- DESCRIPTION OF THE TASK:
Repeat exactly the lines from the start of the entries below through the line containing "Screen dimensions: 2000x1331". Omit the rest.
* * *
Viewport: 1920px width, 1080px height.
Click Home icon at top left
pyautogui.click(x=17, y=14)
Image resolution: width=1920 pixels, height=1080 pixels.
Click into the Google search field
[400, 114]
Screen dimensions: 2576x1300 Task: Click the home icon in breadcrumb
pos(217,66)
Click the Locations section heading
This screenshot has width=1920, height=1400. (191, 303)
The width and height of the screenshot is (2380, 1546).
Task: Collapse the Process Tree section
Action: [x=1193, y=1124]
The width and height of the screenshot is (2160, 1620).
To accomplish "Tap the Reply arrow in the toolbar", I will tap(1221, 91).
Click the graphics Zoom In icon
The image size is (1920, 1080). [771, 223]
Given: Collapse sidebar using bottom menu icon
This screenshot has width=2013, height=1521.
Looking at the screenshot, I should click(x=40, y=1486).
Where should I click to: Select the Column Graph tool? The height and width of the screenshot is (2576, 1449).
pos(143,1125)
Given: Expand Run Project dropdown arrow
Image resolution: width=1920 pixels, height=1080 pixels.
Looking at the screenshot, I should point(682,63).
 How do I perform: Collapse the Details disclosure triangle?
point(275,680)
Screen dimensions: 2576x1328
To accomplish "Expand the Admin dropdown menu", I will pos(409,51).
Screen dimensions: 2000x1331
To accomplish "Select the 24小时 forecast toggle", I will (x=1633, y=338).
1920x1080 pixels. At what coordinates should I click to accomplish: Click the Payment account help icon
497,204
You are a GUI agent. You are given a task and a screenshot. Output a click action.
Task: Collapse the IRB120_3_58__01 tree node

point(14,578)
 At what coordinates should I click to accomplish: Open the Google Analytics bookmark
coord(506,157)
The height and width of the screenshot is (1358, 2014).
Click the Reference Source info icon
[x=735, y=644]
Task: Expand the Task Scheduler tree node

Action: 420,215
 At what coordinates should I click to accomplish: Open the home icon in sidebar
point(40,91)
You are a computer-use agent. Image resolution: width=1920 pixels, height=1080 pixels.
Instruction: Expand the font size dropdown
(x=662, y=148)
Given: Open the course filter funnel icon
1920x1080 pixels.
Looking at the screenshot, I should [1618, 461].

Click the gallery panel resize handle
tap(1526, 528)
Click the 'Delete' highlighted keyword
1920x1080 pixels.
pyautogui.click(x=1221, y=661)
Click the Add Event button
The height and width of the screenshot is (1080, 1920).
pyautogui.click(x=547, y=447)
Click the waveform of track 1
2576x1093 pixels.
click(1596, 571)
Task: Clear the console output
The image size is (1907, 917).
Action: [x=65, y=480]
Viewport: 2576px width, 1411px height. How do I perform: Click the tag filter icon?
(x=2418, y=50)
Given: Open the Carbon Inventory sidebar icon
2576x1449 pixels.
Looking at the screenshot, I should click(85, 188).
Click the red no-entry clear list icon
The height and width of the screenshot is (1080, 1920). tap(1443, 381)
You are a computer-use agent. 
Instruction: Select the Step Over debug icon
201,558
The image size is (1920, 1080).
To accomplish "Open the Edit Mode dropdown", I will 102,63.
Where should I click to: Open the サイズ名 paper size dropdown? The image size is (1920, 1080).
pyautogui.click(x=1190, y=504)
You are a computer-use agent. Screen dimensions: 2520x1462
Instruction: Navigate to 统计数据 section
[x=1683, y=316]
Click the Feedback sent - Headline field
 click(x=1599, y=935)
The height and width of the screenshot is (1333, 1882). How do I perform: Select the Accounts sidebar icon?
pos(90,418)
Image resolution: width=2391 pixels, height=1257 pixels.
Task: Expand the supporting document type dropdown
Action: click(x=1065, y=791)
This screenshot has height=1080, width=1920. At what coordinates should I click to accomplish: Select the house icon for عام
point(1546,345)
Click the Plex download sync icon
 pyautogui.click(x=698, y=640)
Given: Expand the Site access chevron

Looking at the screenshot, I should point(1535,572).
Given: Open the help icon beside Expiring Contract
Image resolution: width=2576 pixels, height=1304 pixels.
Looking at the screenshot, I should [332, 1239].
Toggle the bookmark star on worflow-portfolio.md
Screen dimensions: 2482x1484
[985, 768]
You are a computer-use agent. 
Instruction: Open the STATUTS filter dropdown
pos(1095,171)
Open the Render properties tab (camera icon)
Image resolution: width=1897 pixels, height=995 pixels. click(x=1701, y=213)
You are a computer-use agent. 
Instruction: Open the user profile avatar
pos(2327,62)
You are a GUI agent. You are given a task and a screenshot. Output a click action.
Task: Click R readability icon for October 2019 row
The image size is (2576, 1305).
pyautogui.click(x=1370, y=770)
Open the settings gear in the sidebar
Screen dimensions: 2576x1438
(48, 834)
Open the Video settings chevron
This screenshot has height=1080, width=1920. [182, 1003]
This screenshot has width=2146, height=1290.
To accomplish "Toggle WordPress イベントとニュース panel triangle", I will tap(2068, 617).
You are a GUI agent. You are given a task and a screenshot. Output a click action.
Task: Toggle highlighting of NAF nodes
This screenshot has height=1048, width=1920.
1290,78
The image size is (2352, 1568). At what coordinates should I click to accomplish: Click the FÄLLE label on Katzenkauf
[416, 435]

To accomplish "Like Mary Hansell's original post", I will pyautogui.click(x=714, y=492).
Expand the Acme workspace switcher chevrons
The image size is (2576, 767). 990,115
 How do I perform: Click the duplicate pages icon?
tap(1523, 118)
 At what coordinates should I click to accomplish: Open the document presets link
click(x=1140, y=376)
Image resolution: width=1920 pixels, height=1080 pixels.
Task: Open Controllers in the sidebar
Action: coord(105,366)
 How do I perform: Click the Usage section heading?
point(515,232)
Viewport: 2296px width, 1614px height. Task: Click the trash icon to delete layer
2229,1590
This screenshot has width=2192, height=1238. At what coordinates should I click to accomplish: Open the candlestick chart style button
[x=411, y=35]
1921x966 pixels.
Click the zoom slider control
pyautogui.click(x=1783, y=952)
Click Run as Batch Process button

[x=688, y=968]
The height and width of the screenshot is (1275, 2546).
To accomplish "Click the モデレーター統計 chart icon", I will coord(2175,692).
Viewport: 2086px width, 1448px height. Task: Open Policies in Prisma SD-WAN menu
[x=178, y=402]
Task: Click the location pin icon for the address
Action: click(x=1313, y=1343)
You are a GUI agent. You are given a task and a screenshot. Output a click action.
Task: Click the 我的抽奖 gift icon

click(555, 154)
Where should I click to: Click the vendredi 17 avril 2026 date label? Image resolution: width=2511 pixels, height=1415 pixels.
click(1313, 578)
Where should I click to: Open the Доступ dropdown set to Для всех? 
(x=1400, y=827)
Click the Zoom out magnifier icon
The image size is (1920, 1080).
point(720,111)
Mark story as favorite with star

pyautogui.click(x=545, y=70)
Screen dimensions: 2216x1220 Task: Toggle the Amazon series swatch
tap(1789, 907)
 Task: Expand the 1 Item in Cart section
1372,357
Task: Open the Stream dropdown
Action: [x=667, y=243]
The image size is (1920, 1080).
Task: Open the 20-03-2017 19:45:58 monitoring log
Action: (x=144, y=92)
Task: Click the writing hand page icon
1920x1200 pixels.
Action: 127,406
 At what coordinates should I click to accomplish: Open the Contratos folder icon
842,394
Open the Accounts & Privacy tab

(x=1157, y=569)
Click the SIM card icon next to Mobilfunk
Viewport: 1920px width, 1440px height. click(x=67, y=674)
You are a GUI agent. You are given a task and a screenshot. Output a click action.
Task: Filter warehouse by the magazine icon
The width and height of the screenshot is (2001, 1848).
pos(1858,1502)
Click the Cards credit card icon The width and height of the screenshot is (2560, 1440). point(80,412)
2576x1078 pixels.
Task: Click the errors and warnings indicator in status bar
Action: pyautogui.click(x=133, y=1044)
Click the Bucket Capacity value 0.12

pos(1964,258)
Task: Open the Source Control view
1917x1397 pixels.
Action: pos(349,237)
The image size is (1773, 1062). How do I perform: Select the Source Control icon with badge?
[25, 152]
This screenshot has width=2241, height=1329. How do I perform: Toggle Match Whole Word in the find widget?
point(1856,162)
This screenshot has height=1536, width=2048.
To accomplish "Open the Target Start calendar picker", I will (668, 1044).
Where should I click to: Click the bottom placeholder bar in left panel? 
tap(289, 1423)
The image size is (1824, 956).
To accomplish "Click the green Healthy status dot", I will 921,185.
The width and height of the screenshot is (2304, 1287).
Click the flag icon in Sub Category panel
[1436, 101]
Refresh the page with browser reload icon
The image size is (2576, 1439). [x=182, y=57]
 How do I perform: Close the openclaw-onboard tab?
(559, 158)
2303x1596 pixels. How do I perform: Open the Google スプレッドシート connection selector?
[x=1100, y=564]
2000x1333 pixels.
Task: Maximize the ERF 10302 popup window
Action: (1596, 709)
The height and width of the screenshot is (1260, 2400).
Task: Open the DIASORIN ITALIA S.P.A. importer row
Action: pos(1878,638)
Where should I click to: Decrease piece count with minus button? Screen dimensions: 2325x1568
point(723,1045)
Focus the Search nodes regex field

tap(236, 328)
* * *
- EXPECTED ANSWER:
Viewport: 1920px width, 1080px height.
Click Home icon at top left
pyautogui.click(x=17, y=14)
Image resolution: width=1920 pixels, height=1080 pixels.
Click into the Google search field
[400, 114]
Screen dimensions: 2576x1300 Task: Click the home icon in breadcrumb
pos(217,66)
Click the Locations section heading
This screenshot has width=1920, height=1400. (191, 303)
The width and height of the screenshot is (2380, 1546).
Task: Collapse the Process Tree section
Action: [x=1193, y=1124]
The width and height of the screenshot is (2160, 1620).
To accomplish "Tap the Reply arrow in the toolbar", I will tap(1221, 91).
Click the graphics Zoom In icon
The image size is (1920, 1080). [771, 223]
Given: Collapse sidebar using bottom menu icon
This screenshot has width=2013, height=1521.
Looking at the screenshot, I should click(x=40, y=1486).
Where should I click to: Select the Column Graph tool? The height and width of the screenshot is (2576, 1449).
pos(143,1125)
Given: Expand Run Project dropdown arrow
Image resolution: width=1920 pixels, height=1080 pixels.
Looking at the screenshot, I should point(682,63).
 How do I perform: Collapse the Details disclosure triangle?
point(275,680)
Screen dimensions: 2576x1328
To accomplish "Expand the Admin dropdown menu", I will pos(409,51).
Screen dimensions: 2000x1331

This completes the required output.